Soccer is a globally popular sporting event, typically characterized by long matches and distinctive highlight moments. Recent advances in Multimodal Large Language Models (MLLMs) offer promising capabilities in temporal grounding and video understanding, soccer commentary generation often requires precise temporal localization and semantically rich descriptions over long-form video. However, existing soccer MLLMs often rely on the temporal a priori for caption generation, so they cannot process the soccer video end-to-end. While some traditional approaches follow a two-step paradigm that is complex and fails to capture the global context to achieve suboptimal performance. To solve the above issues, we present TimeSoccer, the first end-to-end soccer MLLM for Single-anchor Dense Video Captioning (SDVC) in full-match soccer videos. TimeSoccer jointly predicts timestamps and generates captions in a single pass, enabling global context modeling across 45-minute matches. To support long video understanding of soccer matches, we introduce MoFA-Select, a training-free, motion-aware frame compression module that adaptively selects representative frames via a coarse-to-fine strategy, and incorporates complementary training paradigms to strengthen the model's ability to handle long temporal sequences.

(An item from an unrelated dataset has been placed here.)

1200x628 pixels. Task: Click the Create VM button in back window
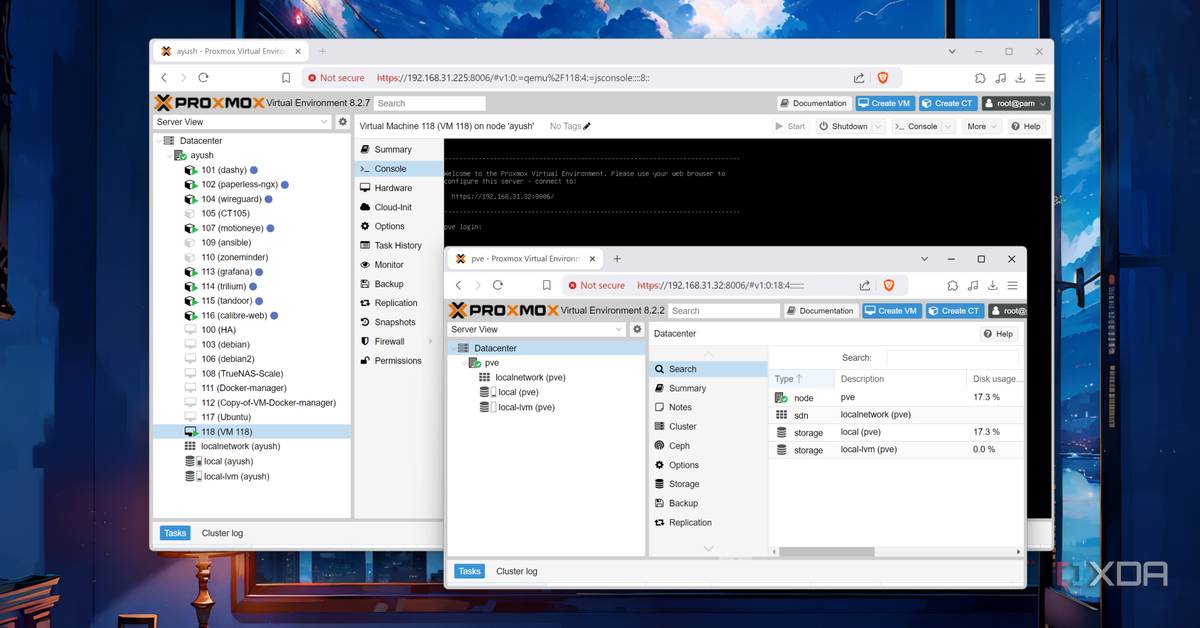tap(884, 103)
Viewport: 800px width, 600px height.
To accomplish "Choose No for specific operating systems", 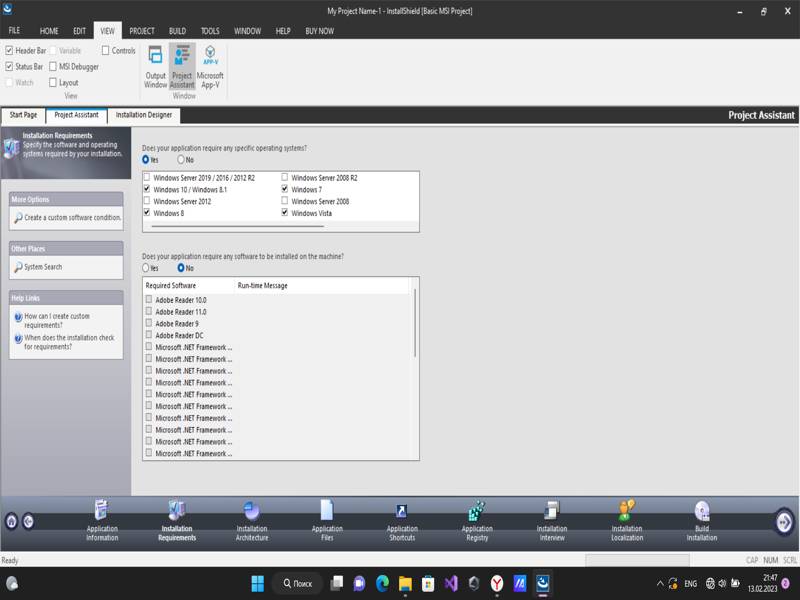I will (181, 159).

Extensive experiments demonstrate that our TimeSoccer achieves State-of-The-Art (SoTA) performance on the SDVC task in an end-to-end form, generating high-quality commentary with accurate temporal alignment and strong semantic relevance.

Paper Structure

This paper contains 16 sections, 9 equations, 3 figures, 3 tables.

Figures (3)

  • Figure 1: An illustration highlighting the global contextual understanding of TimeSoccer compared to SN-Caption mkhallati2023soccernet. Left panel: TimeSoccer correctly attributes a player substitution to a prior injury event; Right panel: TimeSoccer identifies a prior corner kick that occurred earlier in the match and appropriately continues the commentary with “[TEAM] can continue in their attacking effort.” The green (red) text indicates accurate (inaccurate) model-generated timestamps or descriptions.

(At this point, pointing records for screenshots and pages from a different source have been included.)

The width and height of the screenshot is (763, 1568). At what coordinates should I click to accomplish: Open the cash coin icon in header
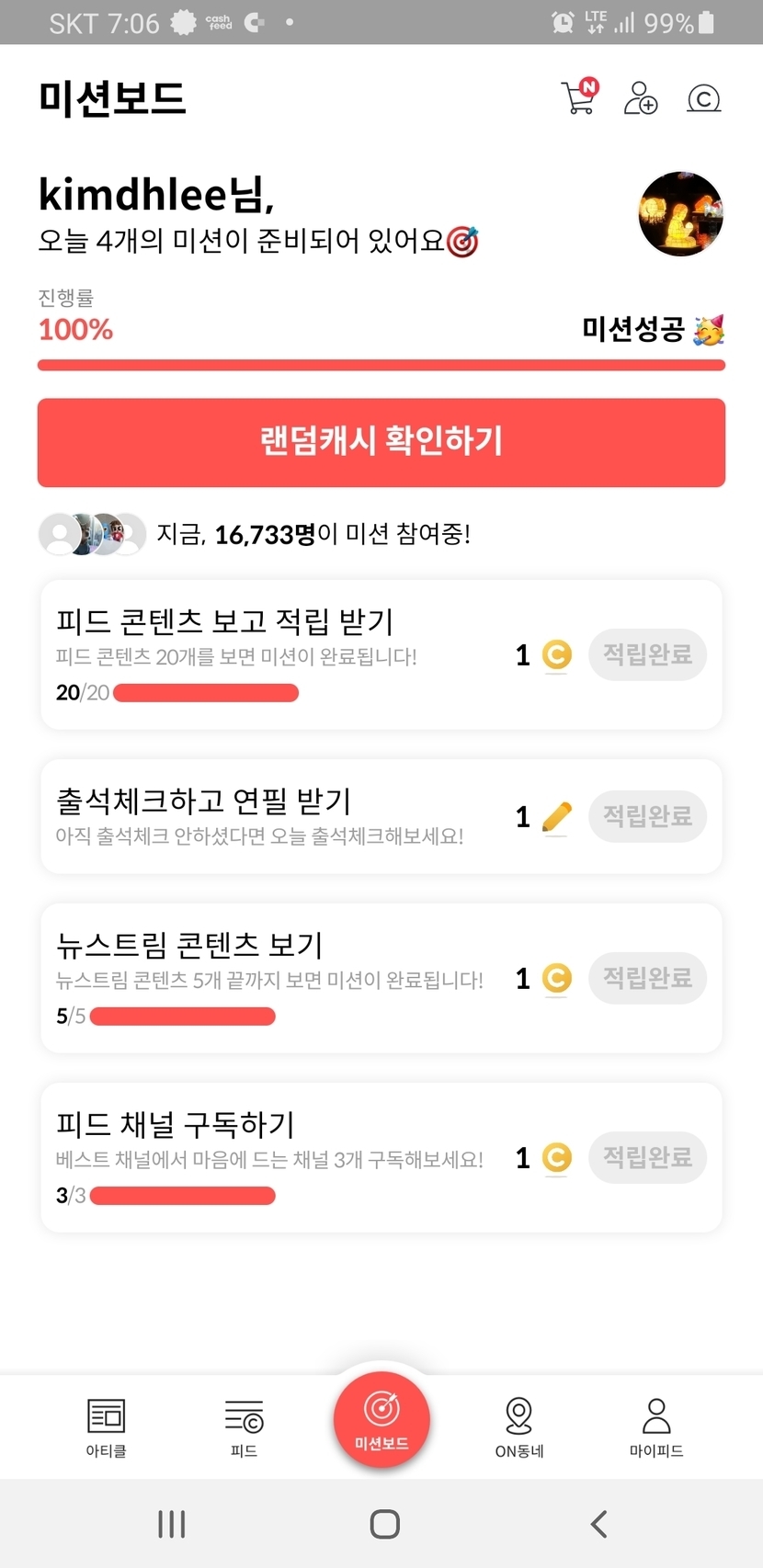tap(703, 98)
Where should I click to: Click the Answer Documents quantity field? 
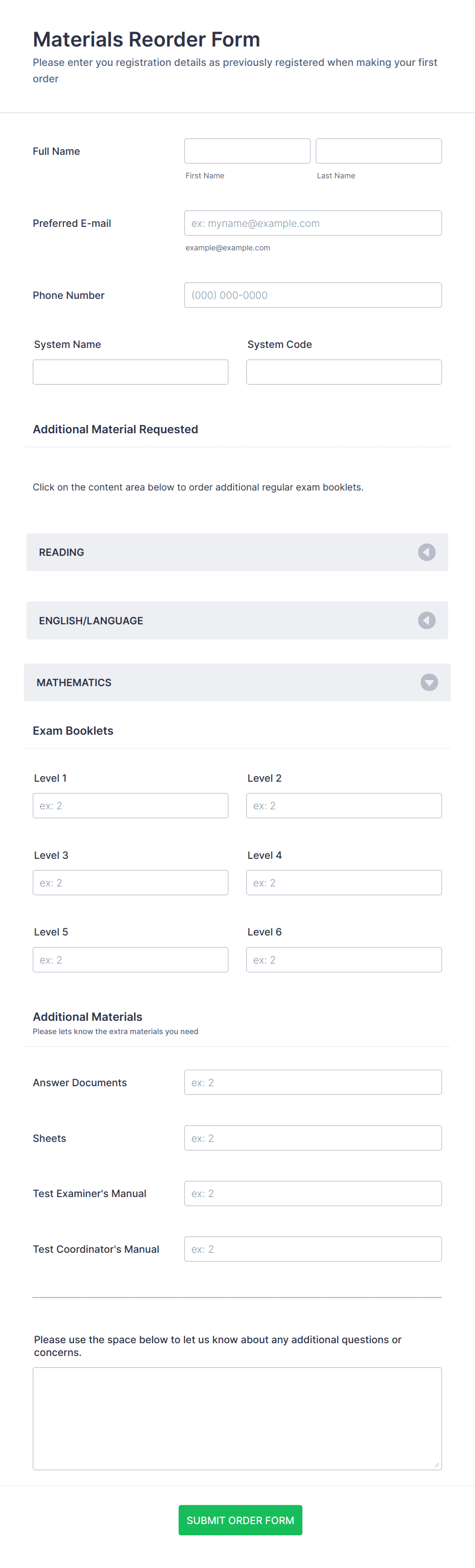[x=313, y=1082]
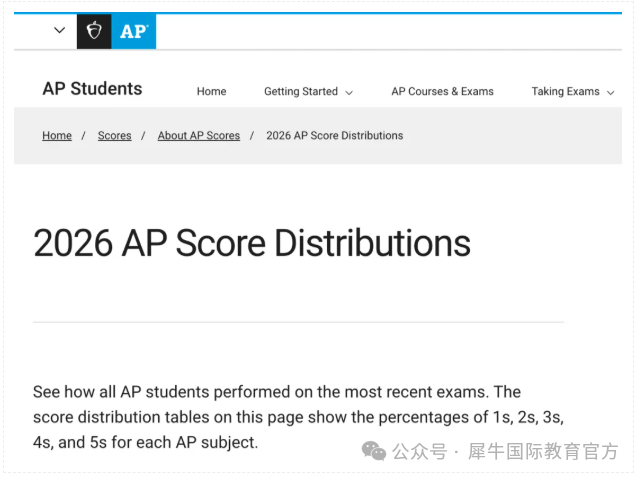Select Getting Started in navigation bar
640x478 pixels.
point(301,91)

  • Figure 2: Overview of TimeSoccer. Given a full 45-minute soccer video, frame features are extracted using an Image Encoder and Image Q-Former, while timestamps are obtained from the original frame sequence. Both features and timestamps are then processed by the MoFA-Select module, which (a) applies time-constrained K-Means clustering to segment frames, (b) computes motion-aware scores to allocate frame budgets $\tilde{R}_k$, and (c) merges redundant frames within each segment. The compressed features are passed through a sliding Video Q-Former to generate video tokens, which are concatenated with timestamp-based text tokens and the user query token before being input into the LLM for final prediction.

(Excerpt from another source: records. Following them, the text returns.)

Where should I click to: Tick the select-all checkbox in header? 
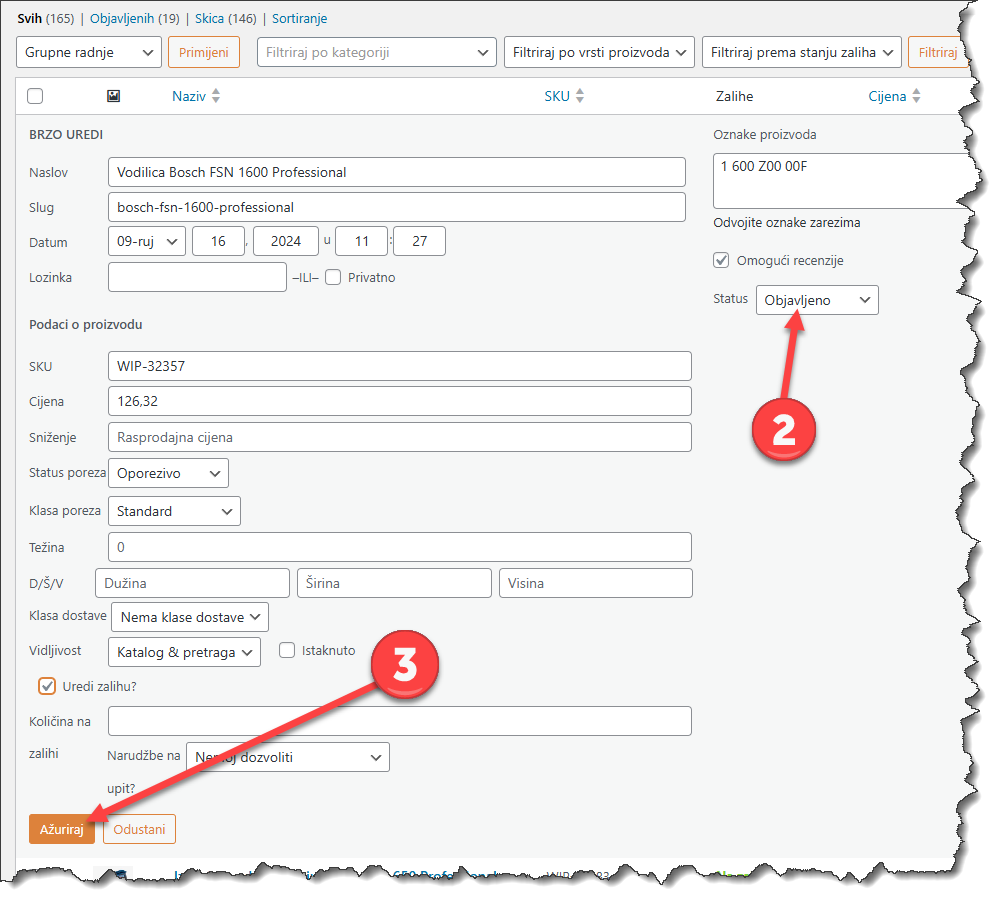point(35,96)
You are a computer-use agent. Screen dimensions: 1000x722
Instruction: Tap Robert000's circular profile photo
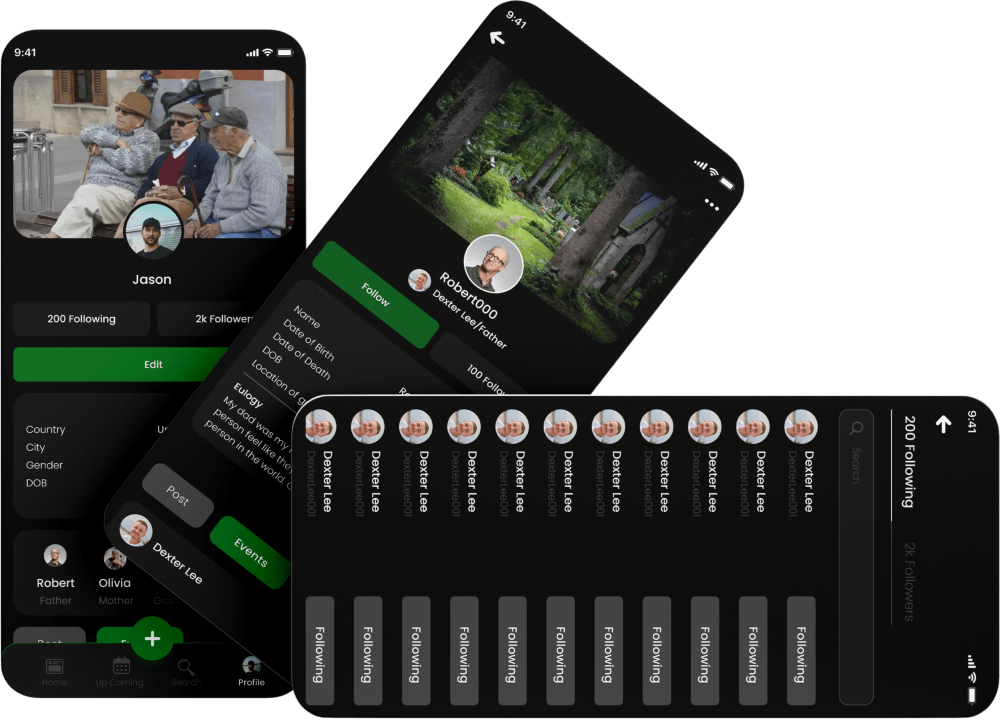pos(493,264)
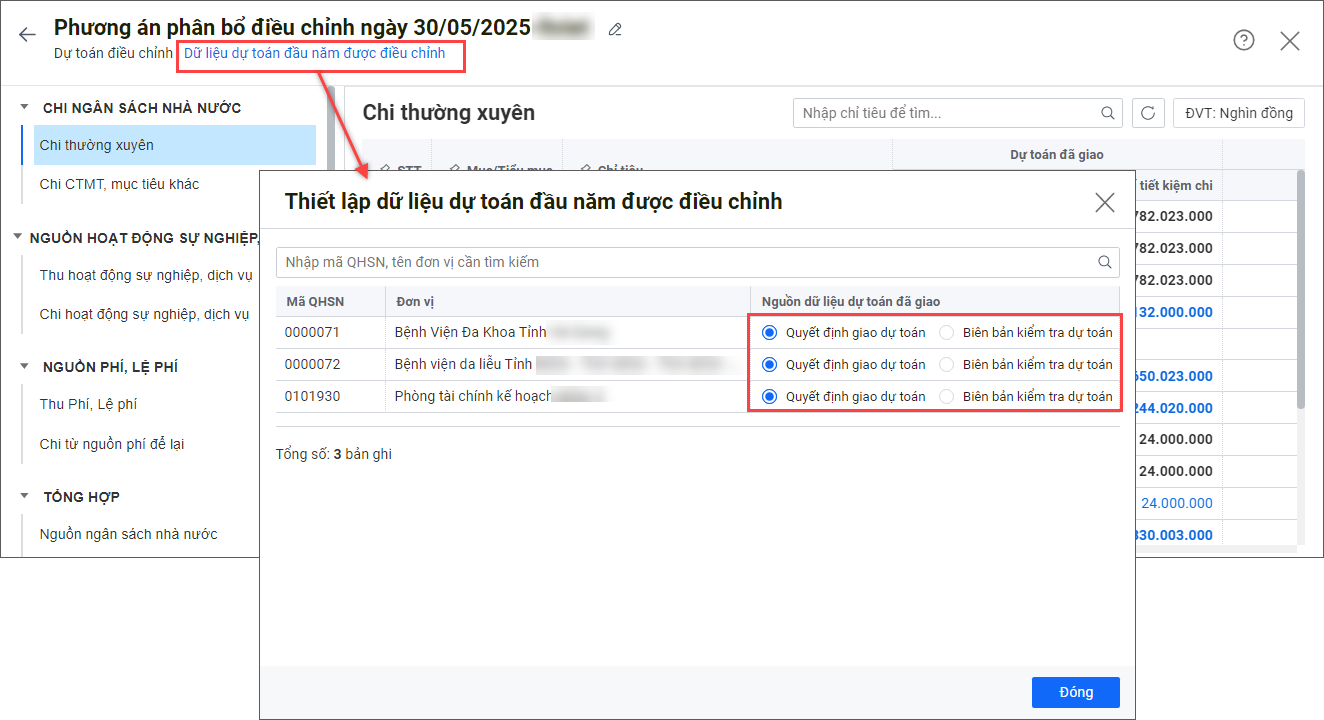Click the table's vertical scrollbar
This screenshot has height=720, width=1324.
(1300, 290)
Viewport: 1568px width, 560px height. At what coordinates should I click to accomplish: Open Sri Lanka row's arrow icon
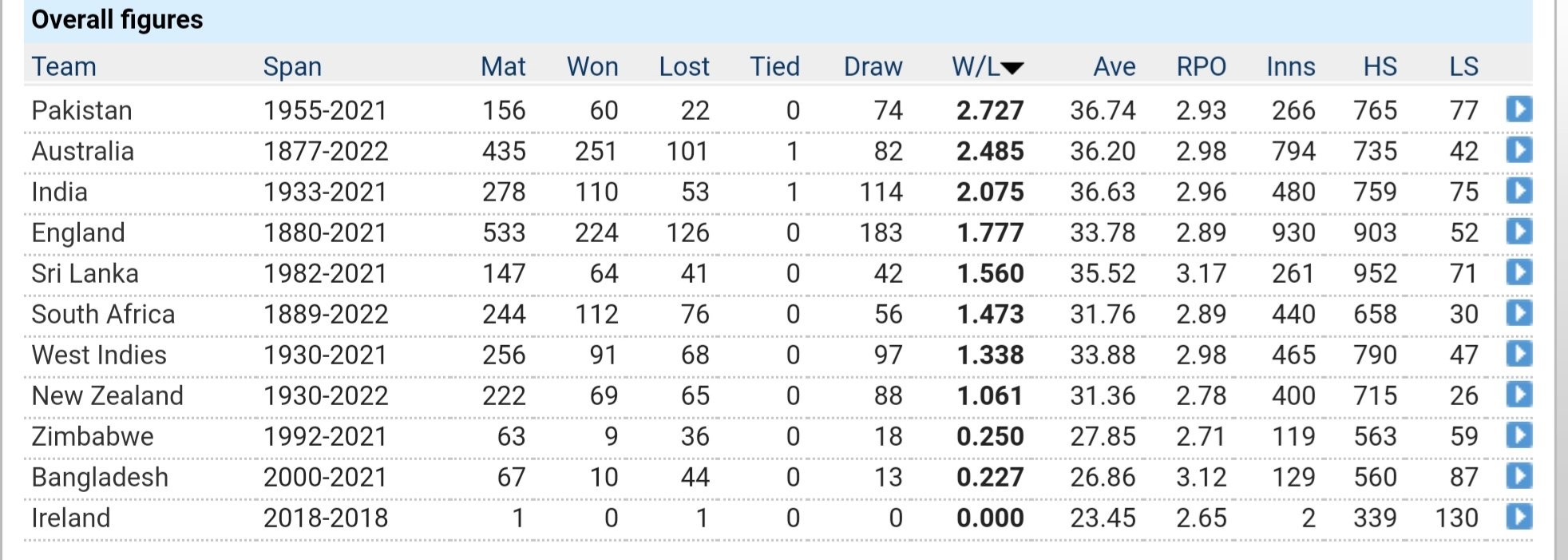tap(1519, 272)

  • Figure 3: Quality comparison results on different methods. TimeSoccer demonstrates its advantages from multiple perspectives: (i) more accurate timestamp alignment; (ii) improved event descriptions; (iii) richer, more realistic commentary resembling professional broadcasts. Black text denotes outputs that are reasonably close to the ground truth in terms of either timing or semantics, while green highlights semantically accurate descriptions, and red marks incorrect or irrelevant content.